**LIST OF TASKS**
[1] In the passage on the fuel economy deal, what share of VW's U.S. sales do diesel engines represent?
[2] Echo the passage on the fuel economy deal between "White House officials" and "Operations, said in a statement.", inclusive.

VW also opposes the deal because it does not encourage wider use of diesel engines, which represent more than 20 percent of the automaker's growing U.S. sales.

"If one-third of the vehicles on the road today were clean diesel, the US would save 1.4 million barrels of oil a day," VW said in a statement.

White House officials said today the proposal is designed to encourage the introduction of new alternative-fuel technologies and that diesel engines are already established in the market.

Other automakers, while backing the overall deal, also expressed reservations about portions of the plan.

"The proposed fuel economy standards for 2017-2025 are extremely challenging – especially for smaller companies and those that primarily sell passenger cars, such as Mazda – but we are committed to meeting them," Jim O'Sullivan, CEO of Mazda North American Operations, said in a statement.

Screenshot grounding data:
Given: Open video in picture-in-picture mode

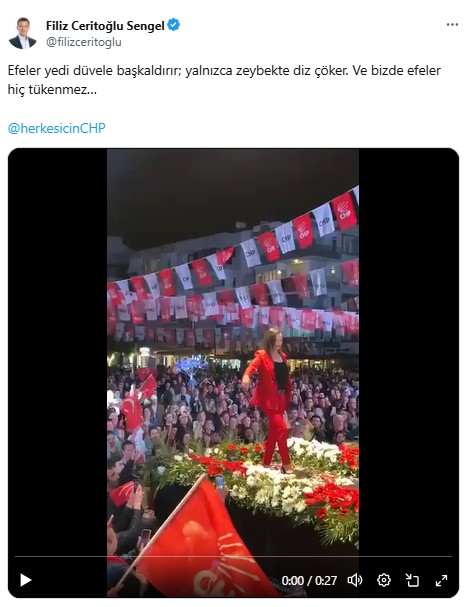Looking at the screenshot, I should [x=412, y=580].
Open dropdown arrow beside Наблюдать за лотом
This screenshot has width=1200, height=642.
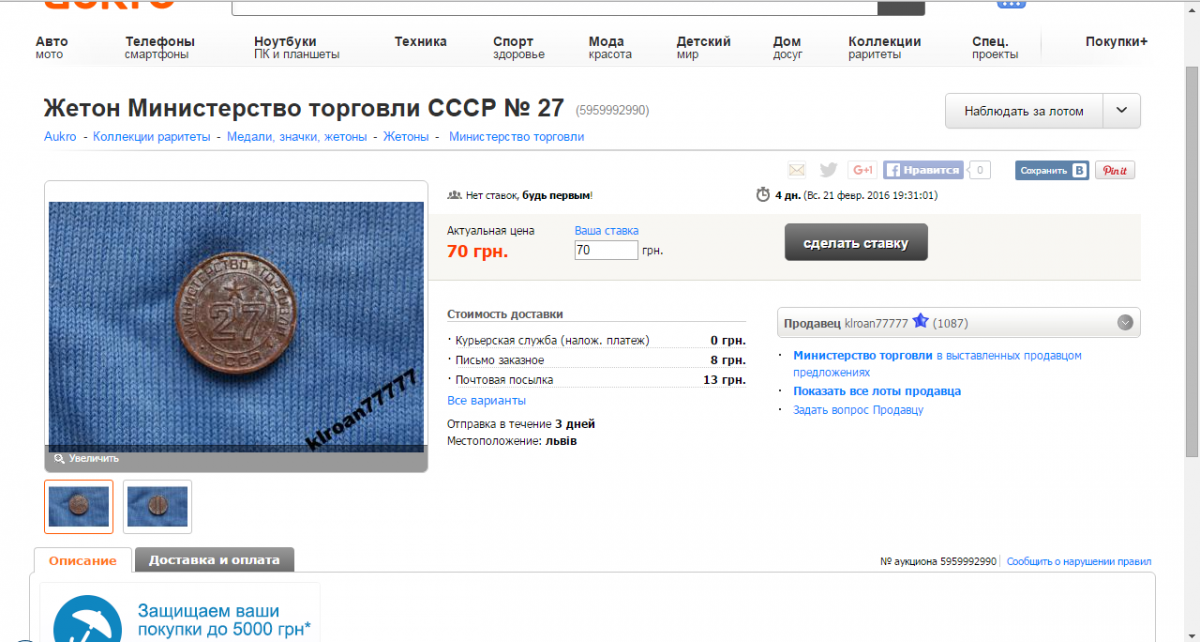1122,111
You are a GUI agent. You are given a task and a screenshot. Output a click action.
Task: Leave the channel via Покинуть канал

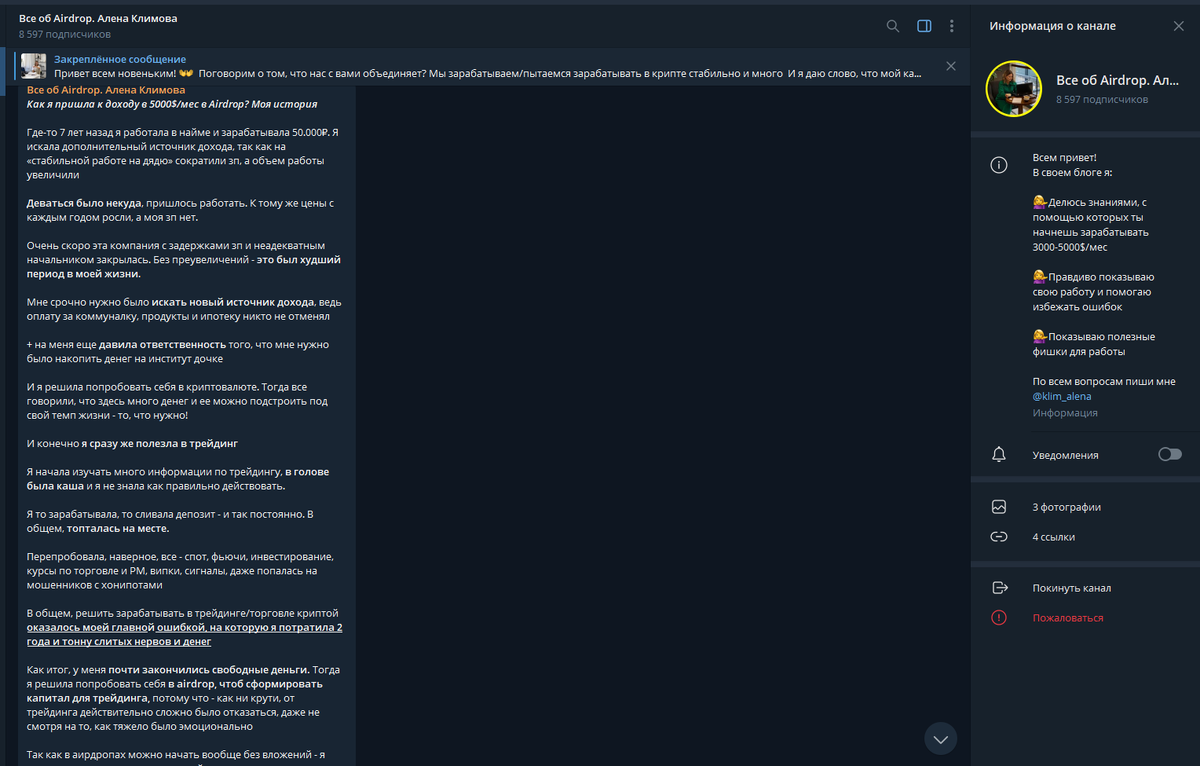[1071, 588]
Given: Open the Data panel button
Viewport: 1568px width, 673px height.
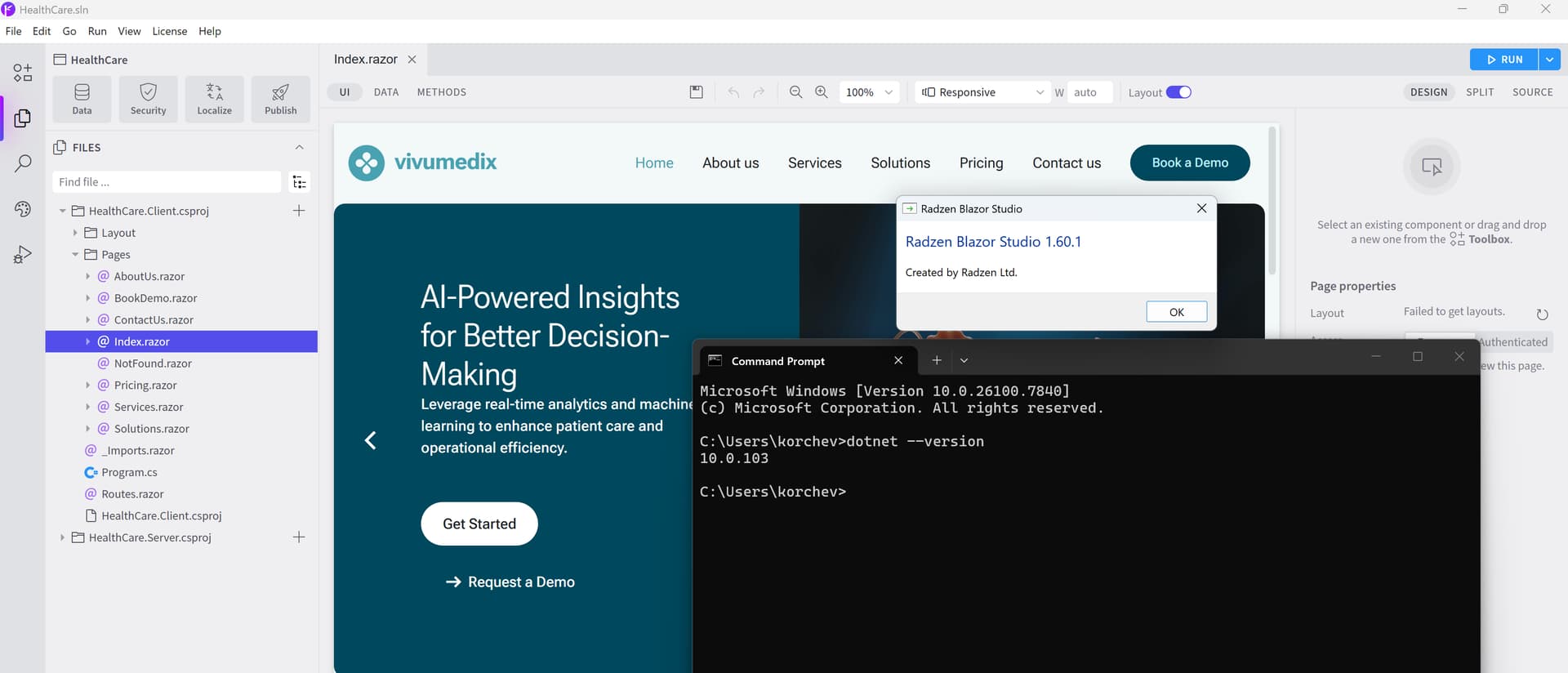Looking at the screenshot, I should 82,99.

* * *

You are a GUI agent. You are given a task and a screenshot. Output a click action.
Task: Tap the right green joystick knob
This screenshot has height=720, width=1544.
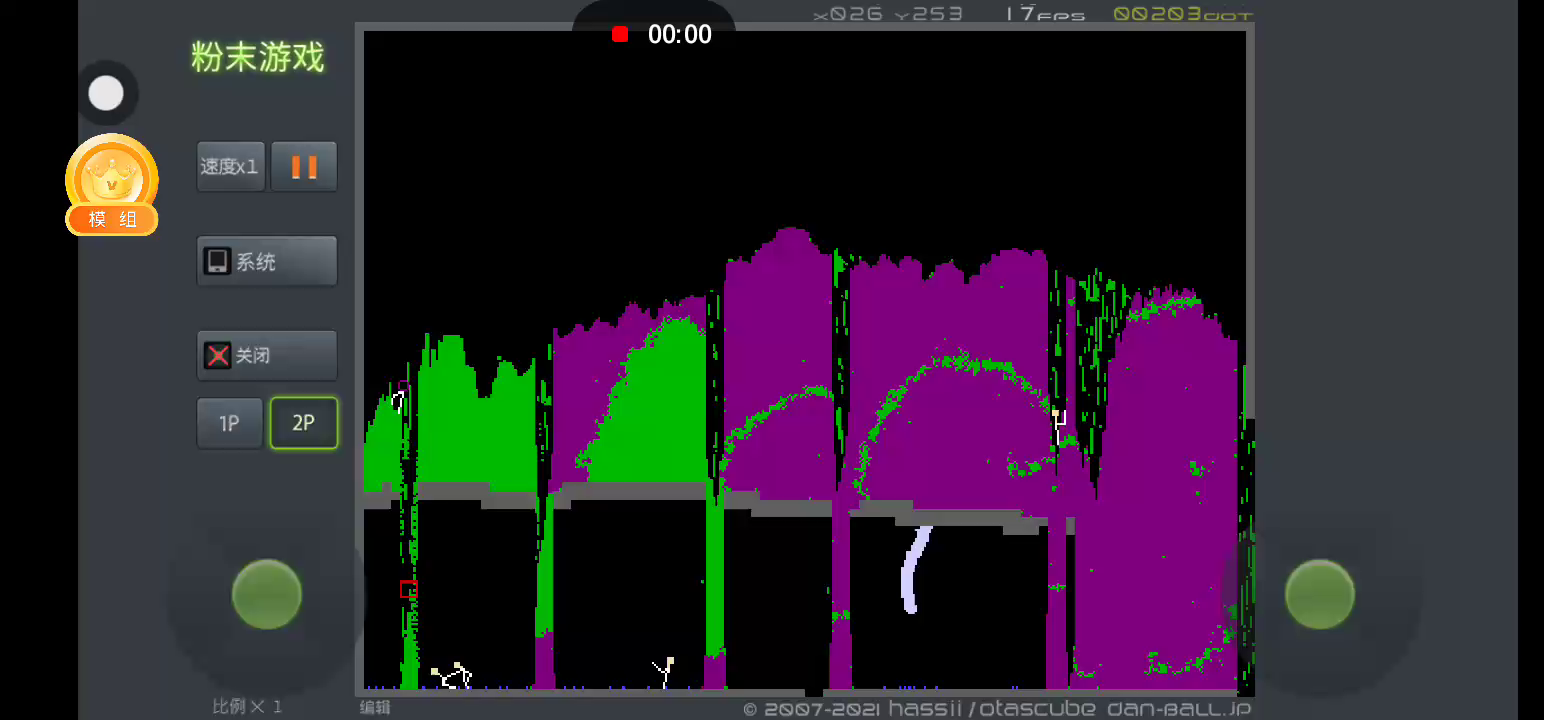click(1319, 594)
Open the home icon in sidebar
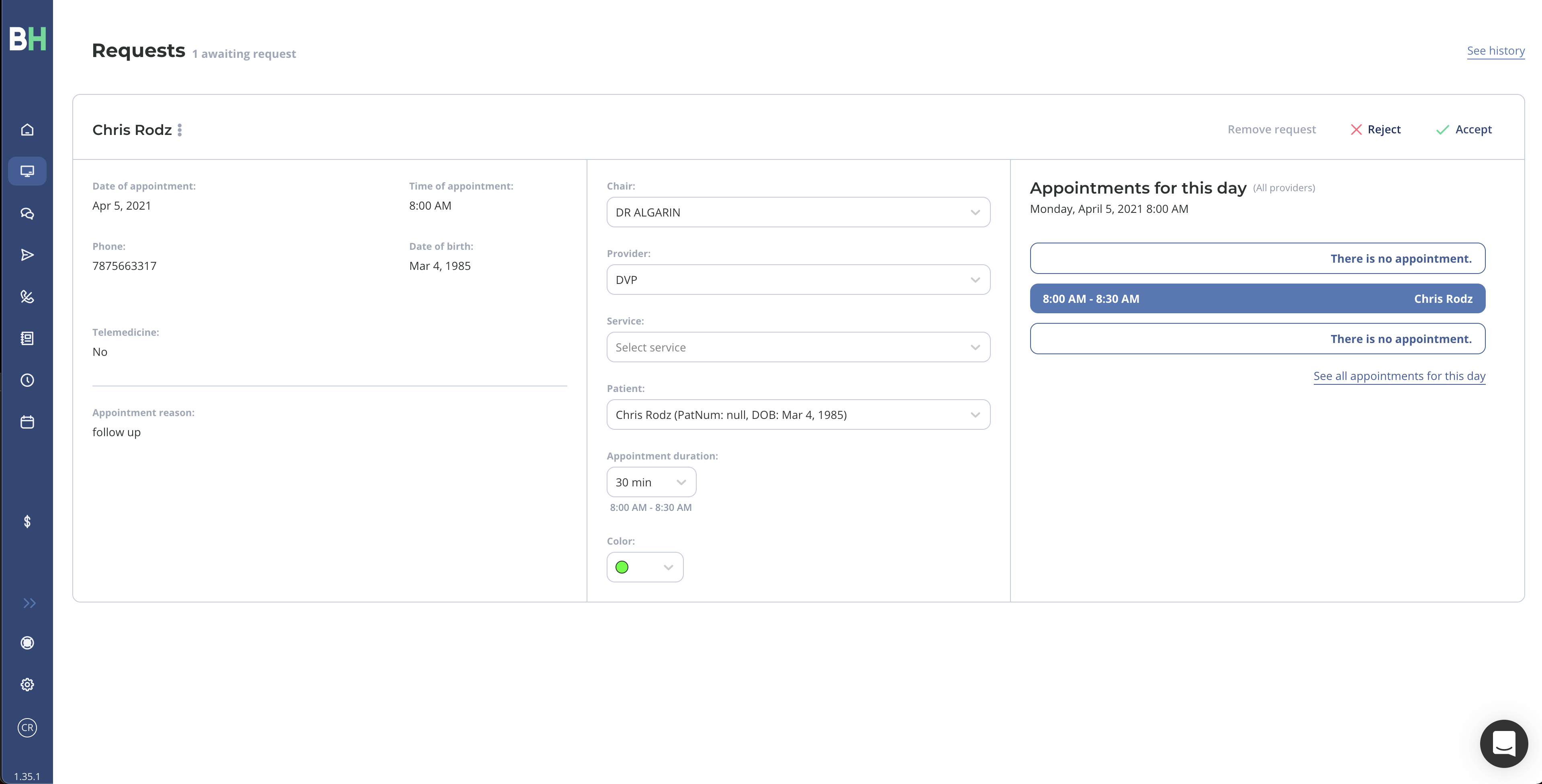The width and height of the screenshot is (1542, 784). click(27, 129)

**RESULTS BY TASK**
[1] More than 20 percent.

[2]
White House officials said today the proposal is designed to encourage the introduction of new alternative-fuel technologies and that diesel engines are already established in the market.

Other automakers, while backing the overall deal, also expressed reservations about portions of the plan.

"The proposed fuel economy standards for 2017-2025 are extremely challenging – especially for smaller companies and those that primarily sell passenger cars, such as Mazda – but we are committed to meeting them," Jim O'Sullivan, CEO of Mazda North American Operations, said in a statement.